Kovind, not Covid, did it
President Ram Nath Kovind handed a Rajya Sabha nomination to Justice Ranjan Gogoi on Monday evening, four months after he retired as the Chief Justice of India.
Justice Gogoi had headed the Supreme Court benches that awarded the disputed Ayodhya site to Hindus to build a Ram temple and declined a plea to probe the Rafale fighter plane deal. Justice Gogoi had also publicly defended the exercise for the National Register of Citizens in Assam.
Never before in Indian history has a former CJI been nominated to the Upper House just months after retiring. Gogoi retired in November last year, days after the Ayodhya verdict.
Several senior lawyers and politicians insinuated that a top judge had been rewarded for a verdict that was in line with a key ideological commitment of the ruling dispensation.
“It took a while for what was implicit to become evident, but the independent judiciary is now officially dead,” Supreme Court lawyer Gautam Bhatia tweeted.
Sanjay Hegde, senior Supreme Court advocate, said: “He has not been just to his own judicial record. Now he has also imperilled the independence and impartiality of fellow judges who sat with him.”
The president of the Supreme Court Bar Association, Dushyant Dave, referred to the sexual harassment charge levelled against Justice Gogoi by an apex court employee. Justice Gogoi had received a clean chit from an in-house panel amid complaints from the woman about the absence of any external member and her being allegedly denied a lawyer.
“It (the Rajya Sabha nomination) is clearly political. It shows how the judiciary is being undermined,” Dave told this newspaper. “It’s clear evidence of the absence of judicial independence.”
The gazette notification from the Union home ministry said: “In exercise of powers conferred in sub-clause (a) of clause (1) of Article 80 of the Constitution of India, read with clause (3) of the article, the President is pleased to nominate Shri Ranjan Gogoi to the Council of States to fill the vacancy caused due to the retirement of one of the nominated member(s).”
It’s the government that makes the selections for such appointments, which are forwarded to the President.
Although the brazenness of the appointment took many by surprise, the Narendra Modi government had earlier too made similar moves.
Former Chief Justice of India P. Sathasivam was appointed Kerala governor in September 2014 after his retirement in April the same year.

#### REQUIRED ACTION:
Reproduce word for word the part of the article on Gogoi's nomination starting with "Justice Gogoi had headed" and going on through "the Ayodhya verdict.". The material after the article on Gogoi's nomination stands apart from it.

#### DATA SECTION:
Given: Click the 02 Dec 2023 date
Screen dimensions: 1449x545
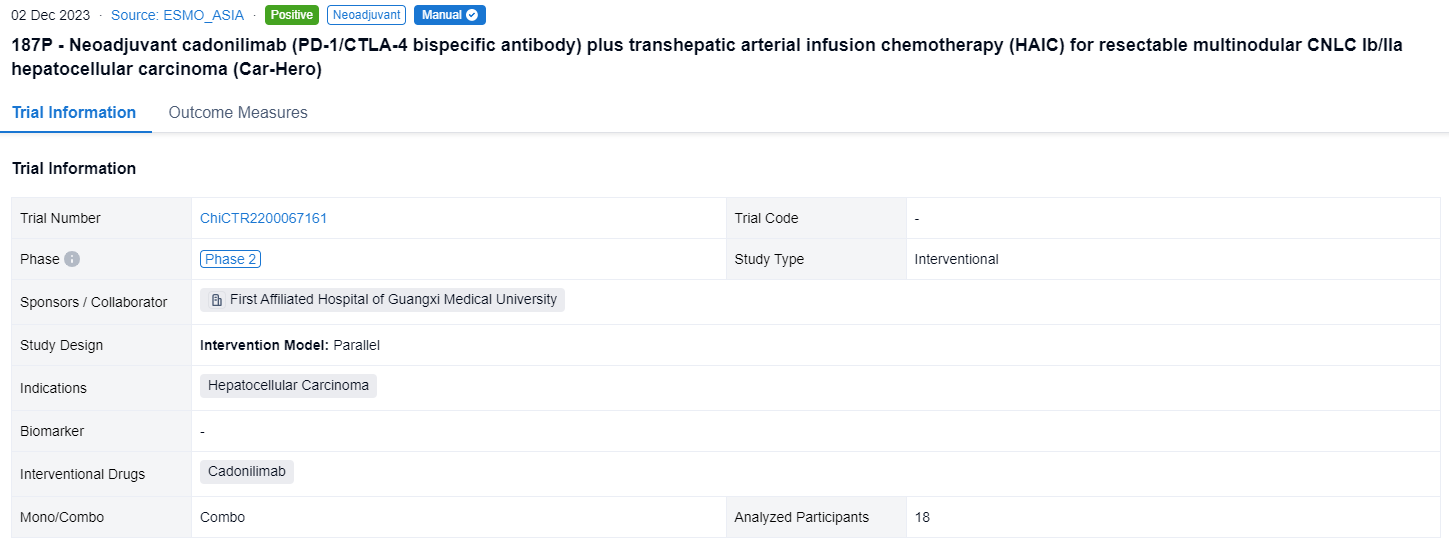Looking at the screenshot, I should [x=50, y=15].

#### RESPONSE:
Justice Gogoi had headed the Supreme Court benches that awarded the disputed Ayodhya site to Hindus to build a Ram temple and declined a plea to probe the Rafale fighter plane deal. Justice Gogoi had also publicly defended the exercise for the National Register of Citizens in Assam.
Never before in Indian history has a former CJI been nominated to the Upper House just months after retiring. Gogoi retired in November last year, days after the Ayodhya verdict.